Entries for locating words and elements:
════════════════
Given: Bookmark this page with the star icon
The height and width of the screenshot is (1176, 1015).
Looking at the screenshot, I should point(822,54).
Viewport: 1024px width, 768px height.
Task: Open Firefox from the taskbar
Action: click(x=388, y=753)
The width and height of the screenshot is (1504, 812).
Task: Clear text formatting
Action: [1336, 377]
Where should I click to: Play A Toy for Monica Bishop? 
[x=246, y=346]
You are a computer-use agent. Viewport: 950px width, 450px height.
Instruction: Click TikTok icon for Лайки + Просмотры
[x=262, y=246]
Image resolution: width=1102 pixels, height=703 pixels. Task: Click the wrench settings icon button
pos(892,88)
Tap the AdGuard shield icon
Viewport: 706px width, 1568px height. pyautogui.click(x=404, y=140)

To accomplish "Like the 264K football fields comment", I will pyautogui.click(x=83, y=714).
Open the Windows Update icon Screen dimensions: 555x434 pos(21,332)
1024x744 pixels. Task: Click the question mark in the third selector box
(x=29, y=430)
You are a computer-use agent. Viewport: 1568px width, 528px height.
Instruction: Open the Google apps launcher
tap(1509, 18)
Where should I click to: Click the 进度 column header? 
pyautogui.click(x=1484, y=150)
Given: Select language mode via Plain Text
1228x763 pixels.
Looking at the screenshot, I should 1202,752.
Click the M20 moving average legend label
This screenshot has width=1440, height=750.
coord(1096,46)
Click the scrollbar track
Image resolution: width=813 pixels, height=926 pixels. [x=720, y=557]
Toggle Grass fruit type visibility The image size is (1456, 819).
════════════════
> [Task statement]: Replace "icon" with "symbol" in everything from the line containing "Image resolution: width=1102" down to the line containing "Image resolution: width=813", and give back only those lines with nothing else changed.

> [Exercise response]:
Image resolution: width=1102 pixels, height=703 pixels. Task: Click the wrench settings symbol button
pos(892,88)
Tap the AdGuard shield symbol
Viewport: 706px width, 1568px height. pyautogui.click(x=404, y=140)

To accomplish "Like the 264K football fields comment", I will pyautogui.click(x=83, y=714).
Open the Windows Update symbol Screen dimensions: 555x434 pos(21,332)
1024x744 pixels. Task: Click the question mark in the third selector box
(x=29, y=430)
You are a computer-use agent. Viewport: 1568px width, 528px height.
Instruction: Open the Google apps launcher
tap(1509, 18)
Where should I click to: Click the 进度 column header? 
pyautogui.click(x=1484, y=150)
Given: Select language mode via Plain Text
1228x763 pixels.
Looking at the screenshot, I should 1202,752.
Click the M20 moving average legend label
This screenshot has width=1440, height=750.
coord(1096,46)
Click the scrollbar track
Image resolution: width=813 pixels, height=926 pixels. [x=720, y=557]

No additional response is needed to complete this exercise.